Mapreduce with Hadoop via Python with Examples

Mapreduce with Hadoop via Python with Examples

Table of content

Introduction

In this article I will try to set up two examples of running mapreduce functions on Hadoop by Python. Aparche Hadoop framework is originally meant for Java. However, with Hadoop streaming API we can implement mapreduce functions in Python.

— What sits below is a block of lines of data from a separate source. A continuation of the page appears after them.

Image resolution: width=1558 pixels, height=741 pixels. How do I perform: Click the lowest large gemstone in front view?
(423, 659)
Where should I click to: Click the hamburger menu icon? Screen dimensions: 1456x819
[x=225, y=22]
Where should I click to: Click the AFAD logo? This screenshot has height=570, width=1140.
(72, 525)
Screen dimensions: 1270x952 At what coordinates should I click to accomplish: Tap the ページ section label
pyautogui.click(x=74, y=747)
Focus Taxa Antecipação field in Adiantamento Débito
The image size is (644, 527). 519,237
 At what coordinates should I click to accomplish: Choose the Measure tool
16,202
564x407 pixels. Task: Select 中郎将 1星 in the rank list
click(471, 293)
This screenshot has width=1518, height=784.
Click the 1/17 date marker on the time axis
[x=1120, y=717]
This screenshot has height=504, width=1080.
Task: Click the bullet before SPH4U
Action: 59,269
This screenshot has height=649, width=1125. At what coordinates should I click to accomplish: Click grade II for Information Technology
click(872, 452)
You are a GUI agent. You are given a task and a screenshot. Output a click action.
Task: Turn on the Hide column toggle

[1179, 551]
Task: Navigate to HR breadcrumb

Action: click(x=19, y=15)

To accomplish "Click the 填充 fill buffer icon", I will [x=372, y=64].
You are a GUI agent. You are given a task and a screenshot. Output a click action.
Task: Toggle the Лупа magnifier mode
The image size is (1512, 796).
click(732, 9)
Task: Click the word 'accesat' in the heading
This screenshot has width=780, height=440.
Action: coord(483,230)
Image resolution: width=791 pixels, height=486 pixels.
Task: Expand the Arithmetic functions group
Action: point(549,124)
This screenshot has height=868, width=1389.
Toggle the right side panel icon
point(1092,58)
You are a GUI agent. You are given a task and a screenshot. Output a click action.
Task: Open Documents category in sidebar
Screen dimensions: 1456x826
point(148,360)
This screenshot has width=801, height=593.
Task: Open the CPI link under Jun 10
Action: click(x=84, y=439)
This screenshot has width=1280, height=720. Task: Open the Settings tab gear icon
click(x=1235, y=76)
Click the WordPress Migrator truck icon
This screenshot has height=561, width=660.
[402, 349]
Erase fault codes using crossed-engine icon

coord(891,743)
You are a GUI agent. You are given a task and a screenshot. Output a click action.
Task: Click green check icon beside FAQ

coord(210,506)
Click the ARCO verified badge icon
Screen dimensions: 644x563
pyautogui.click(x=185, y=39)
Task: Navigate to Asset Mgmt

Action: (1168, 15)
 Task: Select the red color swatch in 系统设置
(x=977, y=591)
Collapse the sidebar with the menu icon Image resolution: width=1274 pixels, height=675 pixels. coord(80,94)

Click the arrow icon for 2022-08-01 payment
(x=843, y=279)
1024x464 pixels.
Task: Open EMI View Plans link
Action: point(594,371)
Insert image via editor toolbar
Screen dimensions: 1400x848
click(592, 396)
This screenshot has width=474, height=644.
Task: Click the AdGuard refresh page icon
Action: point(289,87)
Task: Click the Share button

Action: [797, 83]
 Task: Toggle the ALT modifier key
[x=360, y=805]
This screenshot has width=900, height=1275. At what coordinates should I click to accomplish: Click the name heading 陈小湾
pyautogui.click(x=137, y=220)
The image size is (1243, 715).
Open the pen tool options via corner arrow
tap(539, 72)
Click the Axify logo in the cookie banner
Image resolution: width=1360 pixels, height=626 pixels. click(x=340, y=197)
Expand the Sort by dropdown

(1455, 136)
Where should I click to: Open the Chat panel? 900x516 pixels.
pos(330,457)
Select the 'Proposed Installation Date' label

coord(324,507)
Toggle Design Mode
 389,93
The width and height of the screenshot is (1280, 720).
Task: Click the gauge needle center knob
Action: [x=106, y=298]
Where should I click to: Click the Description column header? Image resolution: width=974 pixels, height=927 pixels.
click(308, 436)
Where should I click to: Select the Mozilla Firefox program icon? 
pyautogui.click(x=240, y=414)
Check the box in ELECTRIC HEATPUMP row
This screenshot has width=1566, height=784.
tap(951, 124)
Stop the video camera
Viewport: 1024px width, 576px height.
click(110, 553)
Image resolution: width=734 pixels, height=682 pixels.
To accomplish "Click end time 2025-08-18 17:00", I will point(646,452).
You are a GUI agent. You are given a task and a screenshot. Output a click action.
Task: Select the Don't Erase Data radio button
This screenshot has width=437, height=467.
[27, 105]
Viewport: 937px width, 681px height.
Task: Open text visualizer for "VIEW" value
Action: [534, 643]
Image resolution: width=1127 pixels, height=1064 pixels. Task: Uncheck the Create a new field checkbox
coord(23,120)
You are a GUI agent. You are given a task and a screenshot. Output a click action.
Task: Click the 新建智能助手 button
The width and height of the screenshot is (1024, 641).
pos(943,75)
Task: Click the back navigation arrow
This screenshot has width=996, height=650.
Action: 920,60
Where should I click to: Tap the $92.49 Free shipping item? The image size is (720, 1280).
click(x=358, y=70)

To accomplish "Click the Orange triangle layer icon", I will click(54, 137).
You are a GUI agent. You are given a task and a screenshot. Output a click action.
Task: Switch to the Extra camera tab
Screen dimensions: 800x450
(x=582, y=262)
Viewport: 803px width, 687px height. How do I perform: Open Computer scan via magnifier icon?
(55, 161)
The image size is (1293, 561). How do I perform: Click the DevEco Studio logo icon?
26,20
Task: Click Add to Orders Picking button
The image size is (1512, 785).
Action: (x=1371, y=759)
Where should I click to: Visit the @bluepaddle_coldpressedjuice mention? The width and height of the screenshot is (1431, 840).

In particular, the input and output of mapreduce functions are handled by standard input/output stream STDIN and STDOUT. We use Python module sys.stdin to do the trick.

Word count problem

  1. Word count is a canonical problem which is to count the occurrences of words in a document.
  2. The mapper function will take in the raw text file and convert it into a collection of key-value pairs. Each key is a word, and all keys (words) will have a value of 1.
  3. The reducer function will summary all key-value pairs in which the values of the same key are combined. The result is a list of unique key with the count of appearance.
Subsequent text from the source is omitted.